# problem z xorg

## gen-tek

Witam, wszystkich

mam problem z zainstalowaniem KDE4

w make.conf mam wpisane ACCEPT_KEYWORDS="~x86"

Potrzebuję sobie z emergować zorg-server i nie daje rady, pisze że jest zablokowany przez xorg-drivers (od maskowanie pakietów /etc/portage/package.unmask) nie pomaga ciągle się rzuca. Chciałbym uruchomić wreszcie X walczyłem z tematem dwa tygodnie, pomysły mi się skończyły.
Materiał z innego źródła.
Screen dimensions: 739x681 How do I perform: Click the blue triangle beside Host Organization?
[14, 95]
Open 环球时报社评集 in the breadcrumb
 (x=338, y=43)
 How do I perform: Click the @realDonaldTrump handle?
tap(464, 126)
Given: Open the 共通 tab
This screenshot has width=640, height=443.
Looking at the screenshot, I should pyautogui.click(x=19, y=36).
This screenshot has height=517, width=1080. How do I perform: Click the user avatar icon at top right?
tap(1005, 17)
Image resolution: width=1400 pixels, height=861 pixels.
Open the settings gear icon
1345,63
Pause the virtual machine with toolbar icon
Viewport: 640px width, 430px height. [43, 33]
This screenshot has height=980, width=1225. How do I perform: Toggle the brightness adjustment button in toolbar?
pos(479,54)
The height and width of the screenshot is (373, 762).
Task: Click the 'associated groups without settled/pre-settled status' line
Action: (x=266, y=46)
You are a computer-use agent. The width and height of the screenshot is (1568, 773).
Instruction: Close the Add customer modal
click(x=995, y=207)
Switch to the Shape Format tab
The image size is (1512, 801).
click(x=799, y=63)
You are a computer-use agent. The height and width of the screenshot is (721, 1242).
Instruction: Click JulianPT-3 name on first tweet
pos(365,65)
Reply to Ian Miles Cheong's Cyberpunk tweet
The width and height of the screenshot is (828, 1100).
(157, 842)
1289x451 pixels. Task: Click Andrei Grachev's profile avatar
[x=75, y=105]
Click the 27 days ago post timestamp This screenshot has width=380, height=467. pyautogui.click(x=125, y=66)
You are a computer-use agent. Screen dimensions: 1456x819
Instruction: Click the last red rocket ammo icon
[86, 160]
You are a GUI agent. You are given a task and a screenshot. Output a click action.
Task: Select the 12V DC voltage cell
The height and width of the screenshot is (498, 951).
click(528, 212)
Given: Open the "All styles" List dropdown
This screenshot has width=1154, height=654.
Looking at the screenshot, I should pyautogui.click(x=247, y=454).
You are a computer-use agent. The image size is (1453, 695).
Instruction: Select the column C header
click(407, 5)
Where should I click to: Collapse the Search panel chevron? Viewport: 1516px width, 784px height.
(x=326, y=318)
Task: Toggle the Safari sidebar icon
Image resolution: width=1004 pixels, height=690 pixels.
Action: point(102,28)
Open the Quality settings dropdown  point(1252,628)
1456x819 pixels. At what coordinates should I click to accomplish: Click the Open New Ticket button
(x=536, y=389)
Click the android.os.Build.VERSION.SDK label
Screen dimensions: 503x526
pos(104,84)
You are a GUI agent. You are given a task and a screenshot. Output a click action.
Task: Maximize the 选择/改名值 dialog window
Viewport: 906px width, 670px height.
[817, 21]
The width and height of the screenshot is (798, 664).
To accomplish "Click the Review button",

ps. jeśli potrzebujecie jakieś logi to piszcie;

----------

## dziadu

Nie, logów nam nie trzeba, wywróżymy sobie. Poczekaj tylko dopiję kawę.

----------

## soban_

 *dziadu wrote:*   

> Nie, logów nam nie trzeba, wywróżymy sobie. Poczekaj tylko dopiję kawę.

 

To robisz to z fusow? Ja najczesciej z horoskopu.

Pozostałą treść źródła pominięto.